Analysis and commentary
8:39 a.m. Baked goods manage to outlive coronavirus
Marc Becker is a baker, the son of a baker, and the grandson of a baker. Baking is his life. When he moved his Leonard’s Bakery — named for his father — from Chicago to Northbrook in 1987 he was 28 years old. Last spring, when COVID-19 struck, he was 61.
A lifetime worth of almond horns, poppyseed cookies, onion bagels and cinnamon rugelach, of customers and suppliers and days that start at 3:30 a.m. Then it just stopped. Leonard’s was a small space; behind the counters was hard for two clerks to pass each other. In the spring of 2020, the pandemic was new and surging. He shut the bakery down for five weeks.
His friends and family urged him to reopen. So he gave it a try. That lasted another two weeks. “Then I said, ‘This is it. I’m done,” Becker recalled Wednesday. “I don’t want to be under these conditions.”

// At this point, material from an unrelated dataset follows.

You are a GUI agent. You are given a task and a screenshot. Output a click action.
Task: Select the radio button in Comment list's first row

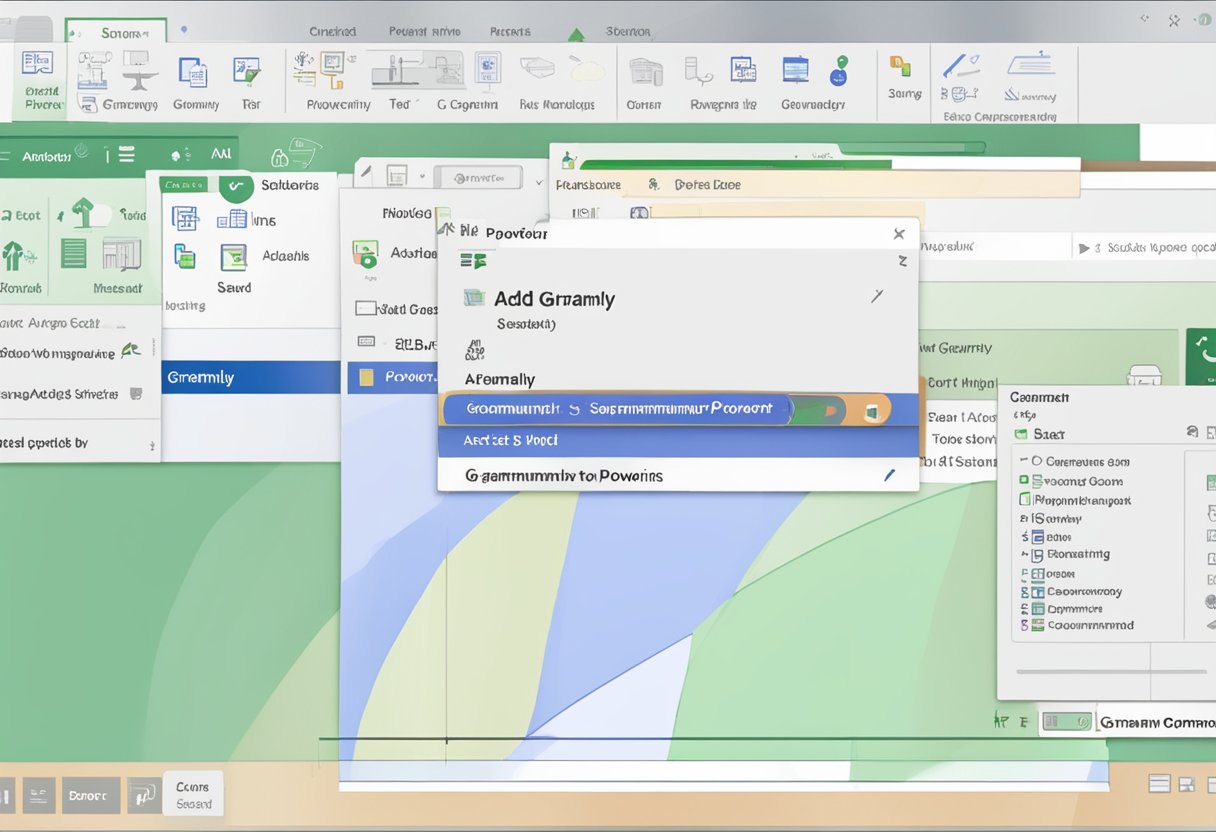pyautogui.click(x=1037, y=462)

“I felt like I’m going to hell every day,” he said. “I used to go to work and have the best time of my life. I loved it. Now I hated, hated, hated it.”
That was clear. I happened to go to Leonard’s just before it closed for good. Usually, I’d chat with Marc. But with social distancing, a line out the door, there wasn’t time. Becker seemed frazzled, anxious. He was worried about his employees. “For all these people to get sick?” he said. “The customers.”